Monday, 27 February 2017

  • Jeff Forshaw - 'Universal' Lecture
  • Jeff Forshaw - With Girls' Division pupils
  • Jeff Forshaw - With Boys' Division pupils
  • Jeff Forshaw - With Ogden Trust visitors
  • Jeff Forshaw - With visitors
  • Jeff Forshaw - With pupils
  • Jeff Forshaw - With a pupil

Particle Physicist Professor Jeff Forshaw of the University of Manchester provided a stimulating lecture at Bolton School on Monday evening. Based on his popular book co-authored with Brian Cox, his lecture ‘Universal’ traversed a journey of scientific exploration which helped a fascinated audience understand some of the most fundamental questions about our Earth, Sun, Solar System and the star-filled galaxies beyond. 

Opening the evening by declaring that evidence for the “Big Bang” is pretty compelling, Professor Forshaw explained how 13.7 billion years ago the Universe was exceptionally hot and dense before, from a tiny point, the Big Bang took place detonating an expansion into what we know today, namely over 100 billion observable galaxies. One minute after the big bang, temperatures cooled to one billion degrees and for every proton there was a billion photons. The rapidly expanding gas, predominantly hydrogen, made our stars as space itself was and still is swelling out. As conditions changed, helium and deuterium formed and a tiny amount of lithium. 380,000 years after the Big Bang, there had been a further cooling and atoms began to form. Using the analogy of bread baking in an oven, he likened raisins in the bread moving away from each other to stars moving away from each other and said that each day the observable universe grows larger.  

Professor Forshaw revealed how scientists have discovered that there are microwaves coming from every direction in space and that relatively uniform cosmic microwave background radiation is believed to be the remains of energy created just after the Big Bang; he exalted the Planck Satellite as an exquisite instrument for measuring the deviations of microwave heat. Summing up the evidence for the Big Bang theory, he said it comprises three key elements: the Big Bang nucleo-synthesis, the existence of microwaves and an expanding universe. 

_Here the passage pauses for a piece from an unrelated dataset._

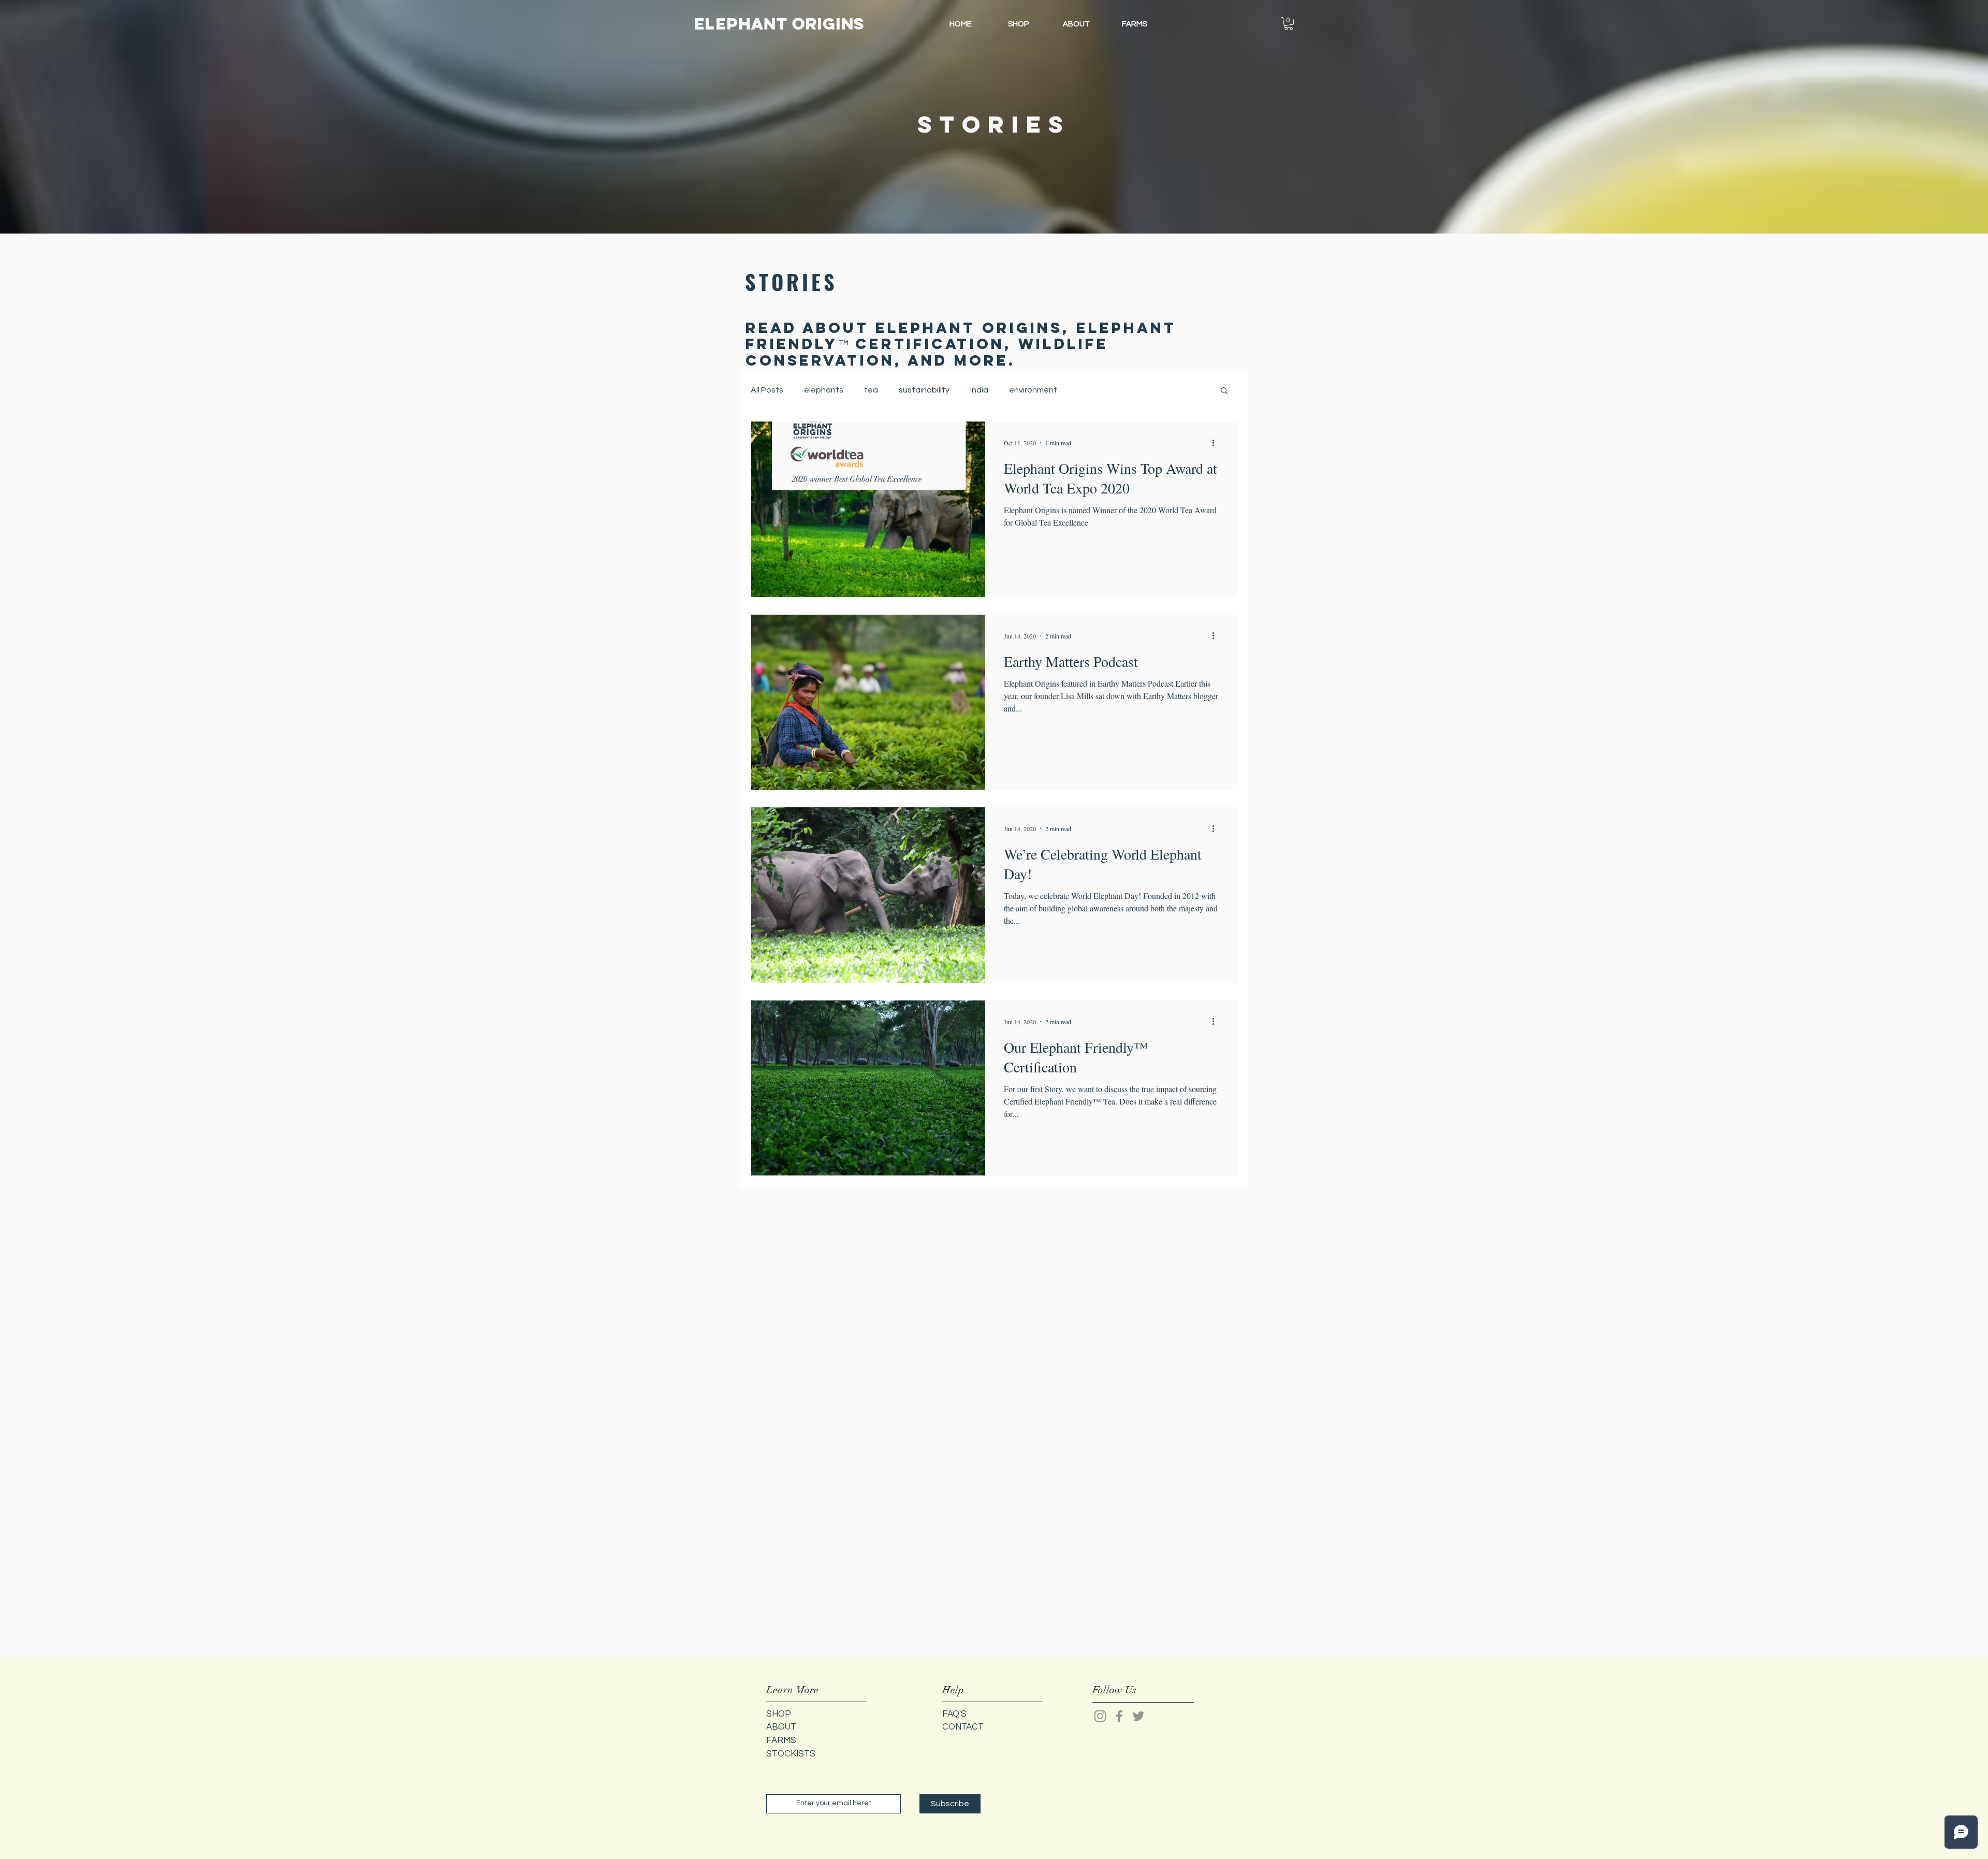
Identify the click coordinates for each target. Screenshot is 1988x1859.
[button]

Addressing the issue of what happened before the Big Bang and how things can be created out of a vacuum, he explained how Quantum Physics posits that there are always particles in a vacuum, appearing and disappearing fleetingly and that there is a theoretical calculation that predicts what will appear. What we think of as empty, is not, he told the audience and reminded them about Superstring Theory that suggests our universe exists in ten dimensions and is far richer than we can appreciate with our senses. Going back to the time after the Big Bang, he spoke of how a slowing down in the inflaton field allowed the energy in the field to produce the constituents of our own observable universe which allowed particles to be formed. He cited the equation of E=mc which illustrates how energy can be converted into mass and used the formation of dew as an example of something that seems to materialise out of nothing. 

Professor Forshaw told how the Universe is made up of 70% dark energy, which we do not understand at all; 25% dark matter, which we don’t know what it is but we do know how it effects things and how much there is; and just 5% matter. 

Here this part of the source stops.